Wildeshausen - Jürgen Frühauf legte am Freitagmorgen den dicksten Fisch beim Abangeln auf die Schuppen: einen 3655 Gramm schweren und 65 Zentimeter großen Brassen. Ein so kapitaler Weißfisch aus der Hunte sei eine echte Seltenheit, heißt es aus Reihen des Fischereivereins Wildeshausen.
Dabei gingen dem glücklichen Fänger noch zwei ähnlich große Brassen in der Hunte im Bereich Bühren an den Haken seiner Feederrute, so dass die Waage am Fischerheim am Ende erst bei 8469 Gramm stehen blieb. Über einen guten Fang freuten sich außerdem Timm Ollenburg (18 Fische/4504 Gramm), Frank Siemer (3/2735), Kevin Utech (43/2625) und Thomas Kaiser (2/2590).

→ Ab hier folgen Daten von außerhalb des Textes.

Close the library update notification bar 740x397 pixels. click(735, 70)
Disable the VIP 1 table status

Insgesamt notierte der Vereinsvorsitzende Jens Pfänder 218 Fische mit einem Gesamtgewicht von 37 Kilogramm – ein gutes Ergebnis. Die 40 Teilnehmer durften diesmal in der Hunte von der Pestruper Brücke bis zur Vereinsgrenze am Denghauser Mühlbach angeln. Auch in den sieben Teichen des Vereins, die in diesem Bereich an den Fluss angrenzen, versuchten einige ihr Glück auf Karpfen, Schleie, Brassen oder Rotauge.

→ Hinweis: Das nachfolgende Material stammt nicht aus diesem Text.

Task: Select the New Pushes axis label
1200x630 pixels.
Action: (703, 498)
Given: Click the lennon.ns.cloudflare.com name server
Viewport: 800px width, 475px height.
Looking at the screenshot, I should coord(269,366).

Nach dem Gemeinschaftsfischen wurde bei einer leckeren Erbsensuppe so mancher Angeltrip geplant. Schließlich steht jetzt die Raubfischzeit vor der Tür. Und auf Hecht, Zander, Barsch und Wels haben es die Petrijünger bei ihrem letzten Vereinsfischen im Jahr 2014 am Sonntag, 9. November, abgesehen. Treffen zum Raubfischangeln ist dann um 7 Uhr am Fischerheim.